-------- Passage to read
Hi I am trying to make some organic rhythmically evolving trance gates in thor
I am patching like this in thor’s matrix:
AudioIn 1 to Cv out1
then on the back I plug Cv out1 into Cv in1
and use that to drive the frequency or drive to create a gated effect
however the sound isn’t smooth it is buzzy and granular
Is there a plugin that will smooth that out or a better way to wire it?
Cheers
Pete
rhysonic.com
thor: smoothing audio to cv gate roughness?
You are trying to modulate a audio signal based on the frequency of an audio signal, which is reduced to CV resolution. Ofc this sounds like crap in most cases. If you want to modulate, than use audio rate modulation if possible, that means modulate the Aduio signal directly with the filter or just use LFOs, which sound smoother.
But AFAIU you do not want to use audio modulation, you want a rhythmic gating effect. You need a signal, that is slow like 1/32 step which triggers something, which makes the audio quiet, like volume or closing a filter.
You can use Thor's sequencer to trigger the Filter Frequency or Volume. Exactly for things like this Thor's sequencer has additional CV signals. Use the Seqeuncer CV signal as a Source in the Modulation Matrix, adjust the Amount, set the Target e.g. Filter Frequency, and tha run the Sequencer. Note, that you need to provide values for CV Steps in the Sequencer.
But AFAIU you do not want to use audio modulation, you want a rhythmic gating effect. You need a signal, that is slow like 1/32 step which triggers something, which makes the audio quiet, like volume or closing a filter.
You can use Thor's sequencer to trigger the Filter Frequency or Volume. Exactly for things like this Thor's sequencer has additional CV signals. Use the Seqeuncer CV signal as a Source in the Modulation Matrix, adjust the Amount, set the Target e.g. Filter Frequency, and tha run the Sequencer. Note, that you need to provide values for CV Steps in the Sequencer.
----------------
-------- Stored data
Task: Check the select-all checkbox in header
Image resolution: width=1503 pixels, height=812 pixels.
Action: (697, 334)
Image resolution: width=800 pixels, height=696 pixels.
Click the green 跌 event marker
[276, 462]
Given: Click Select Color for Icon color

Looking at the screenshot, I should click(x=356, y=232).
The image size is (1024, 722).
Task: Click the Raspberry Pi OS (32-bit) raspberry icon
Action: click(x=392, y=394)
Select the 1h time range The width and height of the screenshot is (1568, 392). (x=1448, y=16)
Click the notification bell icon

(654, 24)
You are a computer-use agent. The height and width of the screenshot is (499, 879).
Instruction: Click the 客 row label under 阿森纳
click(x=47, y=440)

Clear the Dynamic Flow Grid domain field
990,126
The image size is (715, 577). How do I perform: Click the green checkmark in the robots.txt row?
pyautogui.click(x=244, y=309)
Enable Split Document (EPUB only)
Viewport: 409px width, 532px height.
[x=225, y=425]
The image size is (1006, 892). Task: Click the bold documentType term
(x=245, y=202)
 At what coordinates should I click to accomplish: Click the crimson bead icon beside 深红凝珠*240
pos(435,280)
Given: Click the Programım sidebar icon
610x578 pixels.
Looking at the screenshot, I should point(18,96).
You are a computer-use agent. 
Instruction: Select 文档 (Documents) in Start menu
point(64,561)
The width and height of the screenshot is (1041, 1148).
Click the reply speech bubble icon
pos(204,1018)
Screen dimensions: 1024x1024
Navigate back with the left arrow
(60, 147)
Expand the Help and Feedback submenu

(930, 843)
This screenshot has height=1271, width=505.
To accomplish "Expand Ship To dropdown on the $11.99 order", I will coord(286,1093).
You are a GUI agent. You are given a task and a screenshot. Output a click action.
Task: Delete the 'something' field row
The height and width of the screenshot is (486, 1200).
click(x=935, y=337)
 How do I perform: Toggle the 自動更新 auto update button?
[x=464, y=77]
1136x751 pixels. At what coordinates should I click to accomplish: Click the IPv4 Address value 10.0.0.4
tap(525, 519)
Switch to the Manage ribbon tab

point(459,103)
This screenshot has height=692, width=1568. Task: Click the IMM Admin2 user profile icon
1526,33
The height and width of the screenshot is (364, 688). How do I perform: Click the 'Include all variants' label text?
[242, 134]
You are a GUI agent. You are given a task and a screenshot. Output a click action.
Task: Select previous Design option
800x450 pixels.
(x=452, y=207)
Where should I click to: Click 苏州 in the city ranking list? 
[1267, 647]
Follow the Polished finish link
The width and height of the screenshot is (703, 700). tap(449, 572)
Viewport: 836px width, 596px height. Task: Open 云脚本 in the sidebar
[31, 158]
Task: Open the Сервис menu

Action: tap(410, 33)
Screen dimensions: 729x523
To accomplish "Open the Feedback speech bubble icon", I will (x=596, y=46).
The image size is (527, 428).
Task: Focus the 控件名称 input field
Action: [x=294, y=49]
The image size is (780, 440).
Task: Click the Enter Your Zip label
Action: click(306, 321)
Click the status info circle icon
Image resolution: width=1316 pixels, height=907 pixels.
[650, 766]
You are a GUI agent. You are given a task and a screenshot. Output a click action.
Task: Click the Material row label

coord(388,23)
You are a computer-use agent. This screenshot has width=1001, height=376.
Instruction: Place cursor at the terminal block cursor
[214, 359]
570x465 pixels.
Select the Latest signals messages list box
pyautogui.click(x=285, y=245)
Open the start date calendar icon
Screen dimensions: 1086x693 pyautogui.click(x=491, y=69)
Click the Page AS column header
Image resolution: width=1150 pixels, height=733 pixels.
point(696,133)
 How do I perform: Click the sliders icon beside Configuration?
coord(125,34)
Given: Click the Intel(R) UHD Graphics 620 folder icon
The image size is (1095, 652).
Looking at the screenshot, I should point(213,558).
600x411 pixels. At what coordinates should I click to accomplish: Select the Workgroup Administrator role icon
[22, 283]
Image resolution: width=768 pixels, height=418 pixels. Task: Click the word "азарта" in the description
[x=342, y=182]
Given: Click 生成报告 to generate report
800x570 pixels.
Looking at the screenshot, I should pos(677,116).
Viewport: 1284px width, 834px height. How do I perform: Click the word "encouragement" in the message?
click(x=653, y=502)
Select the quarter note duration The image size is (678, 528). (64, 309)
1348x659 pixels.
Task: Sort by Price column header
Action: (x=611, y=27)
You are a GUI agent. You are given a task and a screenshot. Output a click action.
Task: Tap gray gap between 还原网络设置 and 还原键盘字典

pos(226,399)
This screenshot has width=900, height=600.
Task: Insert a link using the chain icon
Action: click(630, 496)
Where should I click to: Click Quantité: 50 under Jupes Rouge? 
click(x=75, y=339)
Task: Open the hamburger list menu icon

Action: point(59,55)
----------------
** What to work on **
a: In the Thor gating discussion, how does Pete describe the sound his matrix patch produces?
b: Continue the Thor gating discussion from the point where it stops.

** Answers to the problems **
a: It isn't smooth; it is buzzy and granular.

b:
Reason12, Win10
Hi Loque thanks for your response. As far as using the thor sequencer cv to control the filter frequency etc... I have been doing that quite a bit already. What I am imagining doing is taking a rather complex tabla performance, for example, and somehow trying to use that very complex syncopated poly rhythm as a gate for a pad sound somehow. Since an audio waveform has a visual representation where you can see peaks and troughs, I would imaging there is a way at least in theory to covert the waveform to a simplified bezier representation and then possible further modify it to be a square wave at each peak that it finds.
The closest example of what I am talking about is a function in a program called After Effects that can convert a waveform into a simplified vector representation. Like in the image in this link
https://macprovid.vo.llnwd.net/o43/hub/ ... tep-2b.png
I would also be happy to just use some rack extension (if one exists, that can convert audio into smoother cv data)
Cheers
Pete
The closest example of what I am talking about is a function in a program called After Effects that can convert a waveform into a simplified vector representation. Like in the image in this link
https://macprovid.vo.llnwd.net/o43/hub/ ... tep-2b.png
I would also be happy to just use some rack extension (if one exists, that can convert audio into smoother cv data)
Cheers
Pete
Ohhhhkayyy...That is something different again. You want to map the volume curve of a sample to another instrument.
You can do this with a Compressor scanning the audio signal and creating the CV signal for a volume change. To do this
* If you want to use the original audio signal, drag a Audio Splitter below your audio signal, connect a Output of the Splitter to the Mixer or Return, depending on your signal flow
* Drag a MClass Compressor below your Splitter and connect another output from the Splitter to the Audio In of the Compressor
* Flip the rack to the back and check the CV output from the MClass Compressor
* Connect https://www.propellerheads.com/shop/rac ... -analyzer/ to this CV out if you like - its just for visualization and a few other cool features
* Connect the CV signal to Thor as you already did and route it to your Filter
* Now playback and adjust the Threashold and Ratio of the Compressor until you can see the Curve Moving in CVA-7. Adjust all values to taste
* Note, that the CV output from CMlass Compressor is inverse, so you might flip the sginal in Thors Mod Matrix to negative/positive
Btw, this is called "ducking".
Hope that makes sense...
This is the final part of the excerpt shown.